Document section
9 of 224 comments (clear)

  1. ya by Heem · · Score: 4, Interesting

    probably because most of the passwords were

    "password"

    "(name of hotel)"

    etc.

    --
    Don't Tread on Me
    1. Re:ya by double-oh+three · · Score: 2, Interesting

      If you're typing in the HTML formatted comment box, remember that (take away the _) does the same work as an enter key.

      I'll post my comment from Fark below:

      This isn't that new, as I heard a presentation on it at Schmoo Con in DC earlier this year. The blurb about the presentation reproduced below from this page.


      "Old Skewl Hacking: Infra Red - MMIrDA (Major Malfunction's Infra Red Discovery Application)" Major Malfunction

      Major Malfunction spends a lot of time travelling. Consequently he spends a lot of time in Hotels. Hotels have Pay-Per-View. Hotels have infra-red remote controlled TVs. And so, to while away the hours, MMIrDA was born...

      Infra Red is all around us. Most of us will use an Infra Red controller on more or less a daily basis, to change the TV channel, or open a car or garage door, but how often have you thought about how it actually works? This talk will describe not only how to analyse the signals being sent by your remote, but also how to use that information to find hidden commands and reveal functions you didn't even know your systems had. You will learn how to brute force garage doors, car doors, hotel pay-per-view TV systems, take over LED signs, vending machines and even control alarm systems, using cheap or home made devices and free software.

The tasks
• a. Answer these about the comment thread:
(i) What score did the comment by Heem receive?
(ii) Where did double-oh+three hear a presentation on this topic?
(iii) According to the presentation blurb, why does Major Malfunction spend a lot of time in hotels?
• b. Write out the part of the comment thread between "Infra Red is" and "and free software.", inclusive, word for word.
The lines after this are separate material, unrelated to the comment thread.

Source excerpt

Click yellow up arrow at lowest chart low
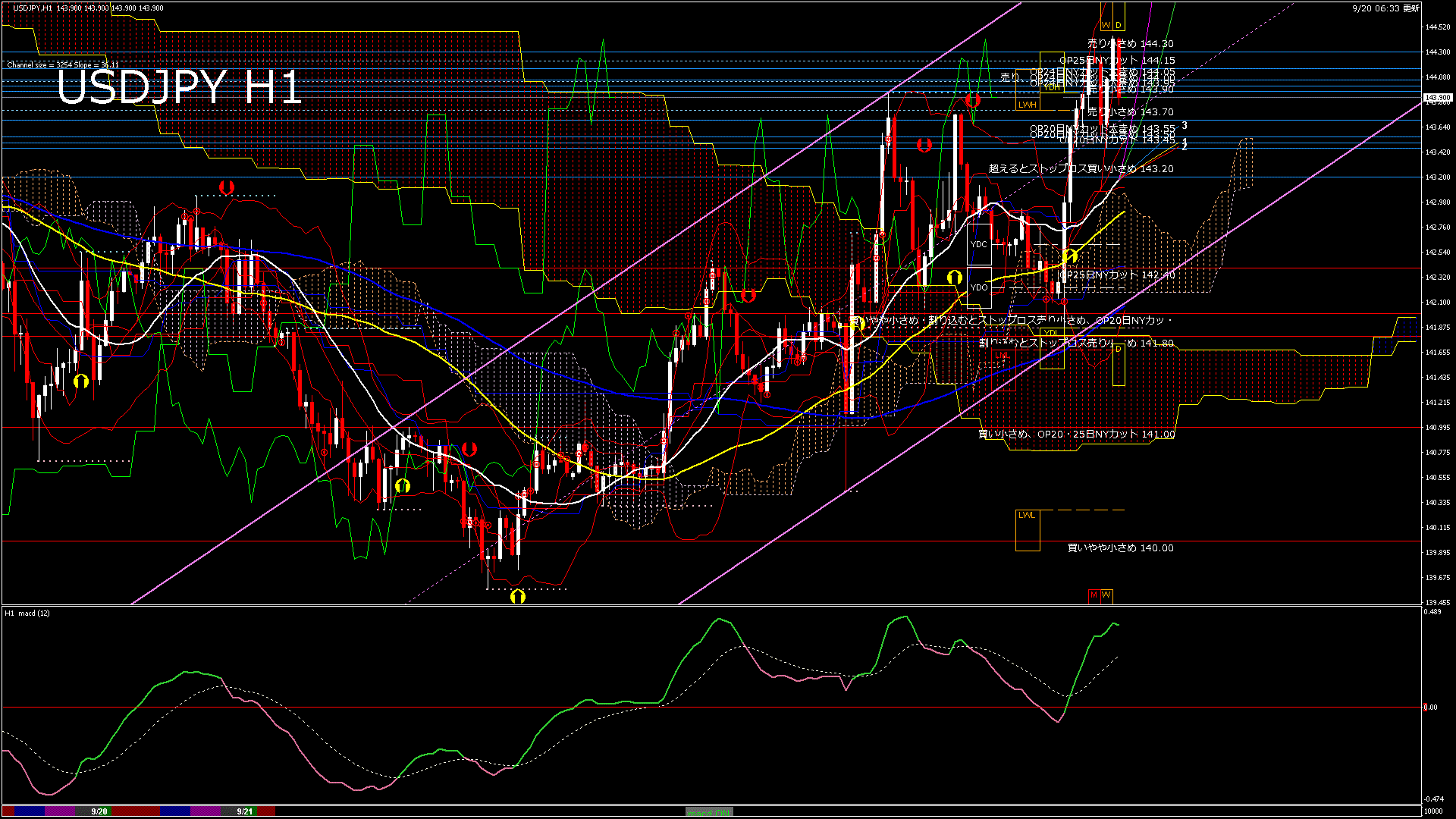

Complete answers
• a.
(i) Score: 4, Interesting
(ii) At Schmoo Con in DC
(iii) Because he spends a lot of time traveling

• b.
Infra Red is all around us. Most of us will use an Infra Red controller on more or less a daily basis, to change the TV channel, or open a car or garage door, but how often have you thought about how it actually works? This talk will describe not only how to analyse the signals being sent by your remote, but also how to use that information to find hidden commands and reveal functions you didn't even know your systems had. You will learn how to brute force garage doors, car doors, hotel pay-per-view TV systems, take over LED signs, vending machines and even control alarm systems, using cheap or home made devices and free software.